Excited by the hype around machine learning (ML)? Perhaps you’d like to transition into the field but you’re not sure where to start. Which type of ML practitioner would most suit you – a programmer who implements algorithms, a data scientist who wrangles data, or a project manager who specifies model requirements?
To help point you in the right direction, we've put together a short list of some specific hard skills (math and programming) you'll need, along with tips and pointers on how to steer your career towards the exciting field of ML.
From Nada to ML Model
In order to understand why hard skills grounded in math and programming are important, it's important to first understand that ML involves algorithms, a sequence of tasks or instructions to perform computations. In ML, algorithms are primarily based around calculating probabilities. Examples of ML algorithms include k-nearest neighbor (k-NN), Decision Trees, Clustering, and others. See our Machine Learning Handbook for additional information.
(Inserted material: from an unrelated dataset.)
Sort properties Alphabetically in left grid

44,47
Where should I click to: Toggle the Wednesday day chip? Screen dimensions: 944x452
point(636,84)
The current state-of-the-art branch of ML is deep learning (DL), which involves the creation of models, computational graphs for storing probabilities that certain things are true. For example, a neural network contains various layers of probabilities and weights. The model is trained with data (e.g., an image), and each subsequent layer stores information as to whether certain elements exist in the image such as pixels, groups of pixels, features, etc. The final layer contains the predictions (e.g., probabilities that a given image represents a certain classification).
ML practitioners such as developers and data scientists, iteratively train the model using existing data (e.g., collections of images and labels) to produce an outcome (e.g., classification) until they're satisfied that the model could accurately do this on real-world data when hosted by an application for inference.
To build and understand ML models, it's important to have some foundational mathematical knowledge:
- Calculus: as the study of continuous change, calculus plays a critical role while training a model. The process of optimizing the model uses algorithms like gradient descent to minimize or maximize the objective.
- Linear Algebra: used in many areas of ML, most notably for its multi-dimensional data structures like vectors, matrices, etc. which store probabilities as tensors. The associated operations (e.g., matrix math) are now hardware-accelerated by vector-processing hardware like GPUs. For additional information see: 10 Examples of Linear Algebra in Machine Learning.
- Statistics: no matter how intelligent AI appears to be, ML models are ultimately driven by statistics. For data preparation, statistical methods can be used for sampling and outlier detection, and also be used in modeling for understanding and comparing training results. For additional information see: Statistics for Machine Learning.
ML practitioners commonly use the Python programming language due to its concise syntax and relative simplicity to learn. With Python, ML developers can describe their models and algorithms in a grammar that more closely resembles English rather than a cryptic programming language. It includes a rich set of constructs (APIs) for math and vector operations, as well as extensibility through module imports. Other programming languages used in ML include R, Scala, Julia, and Java.
You should also become familiar with TensorFlow, a rich open-source ML framework written in Python. Arguably the most popular ML framework, TensorFlow's APIs construct a data-flow graph of nodes and edges through which tensors flow (hence the name TensorFlow). TensorFlow allows ML developers to construct a variety of model topologies.
Courses and Projects
While ML was once reserved for PhD researchers, the growth of open-source tools, frameworks, and datasets has helped democratize it. You can also now find many ML courses online (e.g., coursera) ranging from simple tutorials to degree programs.
ML practitioners often start out with the classic problem of identifying images of handwritten digits using the MNIST dataset. For beginners, we recommend learning how to solve this problem by following this excellent YouTube series.
Once you have the foundational knowledge, enhance it by building some projects which can also serve as examples in future job hunts. These can include course assignments, hobby projects, and open-source projects solving real-world problems. You might also consider competing in ML competitions (e.g., Kaggle competitions) and referencing those projects as well. Placing your projects on GitHub can also be beneficial as it's used extensively by the ML community.
Of course, training ML models requires data, so we recommend building a list of quality data sources. Start with PerceptiLabs' Top 5 Open Source Datasets for Machine Learning and then expand your search through online resources like Kaggle.
Accelerate Your Understanding of ML with PerceptiLabs
PerceptiLabs is becoming the tool of choice for career professionals and is also a great tool to learn ML and TensorFlow. PerceptiLabs is built on TensorFlow and offers a visual API that abstracts common TensorFlow patterns into high-level components that you visually piece together into a model. Each component visualizes how it transforms its input so you can easily understand your model.
Using PerceptiLabs is also much easier than writing raw TensorFlow code (although you can still do so in PerceptiLabs). By visually building your model and adjusting settings, you can quickly learn the model's transformations and view the underlying code that was generated for you. In fact, a number of post-secondary schools are now considering PerceptiLabs to help shorten the time it takes to learn TensorFlow. Check out our Quick Start Guide for information on how to get started.
The Journey Begins
If you are considering a transition to ML there have never been more tools, data, and resources available at your disposal to enhance your ML knowledge. With the right foundational knowledge, the right connections, and some perseverance, you too can make the transition into the exciting and evolving field of ML.